## START Page excerpt

If Spain had joined the Axis, could they have won the war?

If Spain had joined the Axis, could they have won the war?

No. While it would be a net gain, especially in the sense of a likely ability to secure Gibraltar and let the Italian fleet out of the Med, it wouldn't be enough to change the overall outcome.

No, they would still lose to the Soviets on the eastern front. The Spanish already sent their soldiers to the eastern front in OTL anyways, without officially joining the war and it didn't help. All they would do is delay the opening up the Mediterranean theater. On top of that, joining the Axis would reignite the civil war in the country.

They might of been able to hold out a couple of more years, but they would still eventually lose the war.

What were the Axis plsns for Spain after victory? Just invite them in?

No. Now stop making these stupid fucking threads over and over again.

>Liberated by allies
>Marshall aid
>EU membership
Yeah, Spain could greatly improve had they sided with the nazis.

Yes

join venture to recover spicamerica I guess

In the contrary, it would shorten the war, as it becomes much easier for the Americans to open a second front in Europe and hitler is forced to commit more troops to the West.

Not him, but I have a hard time believing some sort of Iberian campaign will involve more troops than the historical Italian campaign.

spaniards invented guerrilla war, it would be like the balkans was to the nazis

The blue division was less than 6000 soldiers. That's nowhere near full support

We're talking a hypothetical situation where Spain joins the Axis, not Germany invading Spain. While you'd have whatever anti-franco elements could be mustered up, trianed, armed, and organized for round 2 of civil war, it's not like you don't have a friendly government with a pretty significant reach over there.

Plus, although I haven't done much study into the state of the Iberian peninsula by WW2, I don't think the local levels of infrastructure were very good. That's going to sharply limit the number of troops either side can commit to a campaign down there.

Wasn't Spain ultra weak after the civil war? I guess they could have helped at bit but thet would still get wrecked by americans

Oh yes another useless ally which would have huge casualties, fail against Britain and America, then surrender and unite with Allies against his ex-friend Germany. Yes it would change the world and we would be living in nazi utopia right now with no blacks, Jews, homosexuals, internet and OP would got laid

Spanish studying history here.

The answer is: Partially, Spain was with the Axis, it was mainly because of their help that Franco won the Civil War so Franco send some help back in the IIWW (search La DivisiĆ³n Azul) but in the other hand, it was little to no help because Spain ended up poor as fuck after the II republic and the Civil War, their alliance was more of a ideollogic one (archaeology to demonstrate that Spain was an indoeuropean place yada yada).

## END Page excerpt
## START Dataset rows

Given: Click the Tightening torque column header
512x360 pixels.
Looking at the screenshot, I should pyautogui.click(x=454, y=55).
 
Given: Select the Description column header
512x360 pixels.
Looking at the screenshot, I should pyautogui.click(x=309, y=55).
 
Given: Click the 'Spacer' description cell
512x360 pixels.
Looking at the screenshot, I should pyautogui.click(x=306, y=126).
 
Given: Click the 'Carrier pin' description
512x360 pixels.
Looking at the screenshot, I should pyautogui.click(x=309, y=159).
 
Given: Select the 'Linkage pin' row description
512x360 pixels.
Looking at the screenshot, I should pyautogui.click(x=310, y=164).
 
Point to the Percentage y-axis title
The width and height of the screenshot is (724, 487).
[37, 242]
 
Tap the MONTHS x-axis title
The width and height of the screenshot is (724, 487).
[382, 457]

## END Dataset rows

### Exercise instructions:
(a) In the forum thread on whether Spain could have won the war by joining the Axis, what does one reply say joining the Axis would reignite in Spain?
(b) Carry on the forum thread about Spain joining the Axis from the point where it stops.

### Results for each task:
(a) The civil war.

(b)
In summary: Spain was with the axis but military couldn't almost help because the country didn't had the time to recover from the Civil War.

There's no winning against the US and USSR. Especially if the US can use Britain as their unsinkable aircraft carrier

Honestly, at least from my armchair general perspective, Spain's alliance with Germany, assuming it happens shortly after the fall of France, is mostly going to offer geography, not any sort of industrial or manpower resources. The single most important thing Spain can do is offer access to enough German troops to secure Gibraltar, which blocks one half of the access to the Meidterreanean and at least in theory lets the Italian fleet out into the Atlantic to really complicate the convoy war. (Whether or not this can actually be done is more difficult to calculate, Italian ships were designed with the calmer conditions of the Med in mind and had short cruising ranges. And there's always the perennial shortages of oil. How effective they'd actually be is far from clear.)

The single most important thing they do is just exist.

>In summary: Spain was with the axis but military couldn't almost help because the country didn't had the time to recover from the Civil War.

So just like Italy bur without Hitler pressuring them

North africa would be more contested. Spain would collapse as germany had other efforts to do. And if Germany supported the spaniards, the soviet union would only grow stronger.

No, Spain was completely and utterly destroyed after the civil war

Imagine being this retarded

>Spain could greatly improve
>Worse now then they were under Franco

It's full of commies, corruption and the worst economy after Greece, it could be quite better

If Spain and Portugal joined the Axis it would have helped the U-Boat war a lot, but probably would have just bought them a few more months.

The Germans best chance would have been no Russian involvement.

Unlikely, as it would have meant that Western Europe was more vulnerable for an invasion. Not to mention most of Spain's economy and infrastructure had been devastated after the civil war and there were serious concerns that another civil war could arise.

While the seizing of Gibraltar may have snowballed the Axis efforts of dominating Europe and winning the war, it would depend on when that happened. If at the outbreak of war, the Spaniards occupied the Rock, a repeat of convoy raiding seen in WW1 may have made the situation in Britain untenable. However, if the Spanish join in post-Soviet invasion, the opening of the Mediterranean would do little to alleviate the situation.

Ultimately, a neutral Spain may be better than an Axis-aligned one, as the country was in no state to be a decisive factor in the war.

If the Turks joined however...

>If a country that lost in a 1v1 against a half arsed American military that was mostly made up on volunteer regiments less than 50 years ago joined could they win?
No

Spain was ultra weak before the civil war

>6000
They were at least 50000

Spain lost that war basically because the fleet was shit, but in land the story was different for the americans

>If the Turks joined however...
What can they do? They can help Iraq and Iran win their war. It doesn't look like they can really help the North African or Soviet campaign too much.

>If the Turks joined however...
This.
The allies were very concerned at this possibility because it would have allowed the Germans to attack the middle east and caucuses directly and would cut of Russia at the Bosporus. The axis probably would have beat the Soviets if this happened.

Not him, but if Turkey joins the war before Barbarossa, suddenly the Germans have a friendly state and a rail connection that runs all the way from their own territory to the Caucasus. They can actually put a thrust at one of the few economic soft spots of the USSR, as well as be in a position to choke off the Persian Corridor and all the Lend-Lease that went through it, without having to fight their way through about 3,000 kilometers from their starting positions.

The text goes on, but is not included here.